Guardas en el bolsillo tu tarjeta de identificación como un salvoconducto; un pasaporte que te permite viajar a tu infancia cuando estás quieto, muy quieto, como te han ordenado, dentro de una cápsula metálica capaz de fotografiar el futuro que te espera. Vas y vienes haciendo tiempo, como un desconcertado sin rumbo hasta la siguiente prueba médica: una biopsia de tus contradicciones. Subes a otra planta, bajas al sótano buscando alguna puerta donde, a cualquier precio, te vendan tiempo para admirar otra vez la nieve; alguna puerta donde puedas pedir perdón por aquel daño irreparable que hiciste y nadie merecía. Buscas puertas tras las que esperas encontrar a funcionarios amables que te entreguen una ficha donde escribir tu nuevo nombre, tu nueva dirección, tu nueva voluntad para comenzar una vida nueva. Pero esas puertas no existen ni en los más modernos hospitales.

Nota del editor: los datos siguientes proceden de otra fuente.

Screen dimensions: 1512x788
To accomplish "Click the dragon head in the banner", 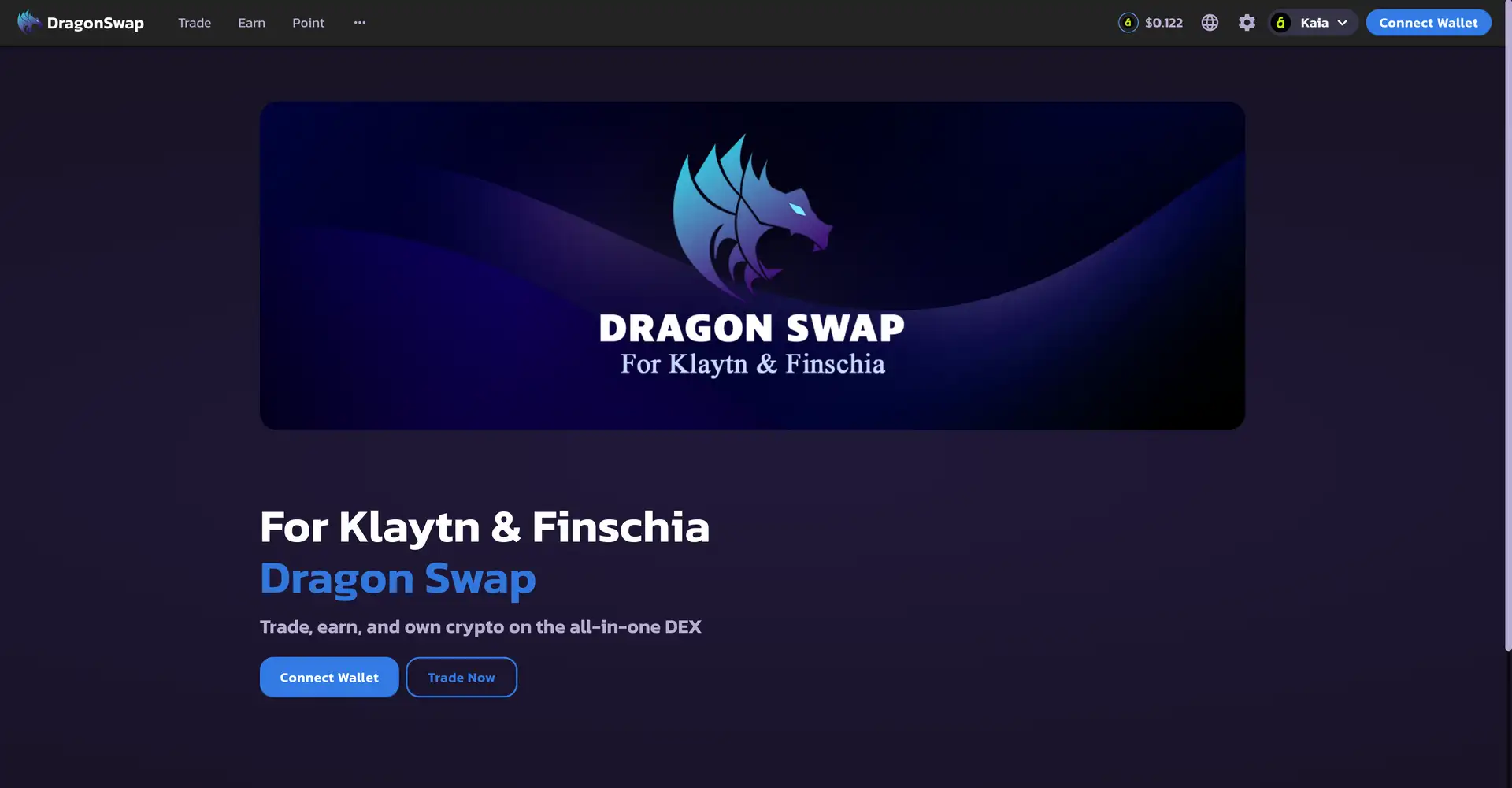I will point(751,216).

Deambulas abandonado de ti mismo. Te encomiendas a todo el que lleve una bata con el anagrama del hospital, y confías en las máquinas y en las agujas y en los esparadrapos. A cada paso puedes creer en Dios y, enseguida, tiras tu creencia en la papelera más próxima. Toda cavilación te está permitida si eres un inquilino del hospital, un vecino del miedo.
Y cuando crees que estás vencido, recoges la fotografía que se le ha caído a una octogenaria, una anciana con el cuerpo transformado por la tragedia de la decrepitud. La recoges del suelo y le dices señora, se le ha caído esta foto, y ella te da las gracias con un gesto iluminado y, sin que se lo pidas, te cuenta que es el retrato de su nieto, y que la tontería de su cadera rota se arreglará pronto. Tiene que ser pronto –insiste– porque no hay nadie que le ponga mejor la merienda.
Y cuando creías estar vencido, te fijas en un hombre corpulento que debió desarraigar árboles o construyó casas o pescó atunes, y que ahora anda, con la respiración desigual y los pasos cortos de los derrotados, hasta esa Patagonia que es la cristalera del final del pasillo. Y dices buenos días, y notas su sorpresa de ensimismado. Pero a continuación te devuelve el saludo y te dice que su hijo está desempleado, que vuelve de Valencia para vivir en la alquería y trabajar los huertos. Es un buen chico –asegura–, aunque no tiene ni puta idea de la tierra. Pero a mí me sobra con el pulmón que me queda; no me hace falta el otro para enseñarle a conseguir el mejor huerto de por aquí.
Es entonces cuando vuelves a mojarte con la lengua los labios que te sabían amargos y decides rasgar la seda de tu penumbra, como decidieron la anciana y el hombre sin pulmón. El buen azar reclama su sitio, quiere ser convocado para ti: desde el fondo del pasillo se aproxima un amigo, y tú preguntas qué haces aquí, y te dice no quería que estuvieses solo. Al salir del hospital él se acerca más, te pone la mano sobre el hombro y paseáis un rato por el aparcamiento, ahora convertido en una Piazza Navona. En un Renault modesto, monta una pareja joven con un recién nacido en brazos; tiene el tamaño de una liebre y ya se aferra al cuello de su padre. Mañana será un asesino o un Papa o un poeta.